We highly recommend you to read BytePS's rationale first before reading this doc.
From application views, BytePS is a communication library just like Horovod. The plugins handle framework-specific transformation (e.g., on data structure), and put communication tasks into BytePS priority queues. The BytePS Core then gets the tasks (priority-aware, not FIFO) and handles the actual communication.
To demonstrate the work flow of BytePS, below we use a common data-parallel training scenario as an example. Say we have multiple worker machines (we refer them as "workers"), and each machine (worker) has multiple GPUs. We also have some CPU machines that serve as PS (we refer them as "servers").

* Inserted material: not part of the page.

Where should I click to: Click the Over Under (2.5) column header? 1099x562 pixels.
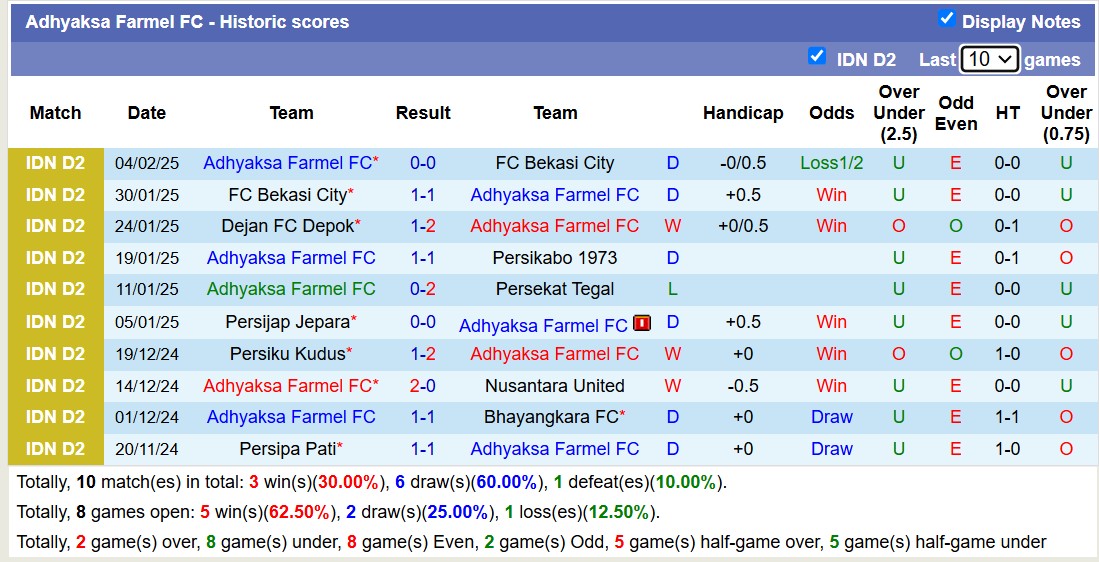pyautogui.click(x=898, y=113)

In BytePS, a general walk-through of an iteration goes like this (we call each step as a stage):
- Computation: Each GPU performs computation (forward/backward propagation), which is irrelevant to BytePS;
- Local Reduce: Multiple GPUs on the same machine reduces the gradients;
- Push: The workers push the aggregated gradients to the servers;
- Global Reduce: Once the servers receive the gradients from different workers, it aggregates the gradients;
- Pull: The workers pull the aggregated gradients from the servers;
- Local Broadcast: The workers broadcasts the updated gradients to local GPUs;
- Goto next iteration and repeat from 1.
We use NCCL for local communication, including Local Reduce and Local Broadcast.
For Local Reduce stage we use ReduceScatter to evenly distribute the gradients on multiple GPUs.
For Local Broadcast stage we use AllGather to broadcast the gradients back to multiple GPUs.
We use ps-lite for Push and Pull between workers and servers.
For Push stage, the workers send the gradients to servers, as the traditional PS does.
For Pull stage, the workers pull gradients rather than parameters from the servers, which is different from traditional PS. Here is why:
In past, the SGD update is performed on servers, so the workers need to tell the servers what SGD optimizer to use. However, for different frameworks, even the same optimizer algorithm may be implemented in completely different ways, and not to mention there are many user-defined optimizers. So BytePS moves the SGD update from the servers to the workers, leaving the servers only do gradient reduction. We believe this is generic because it applies to all frameworks we know so far.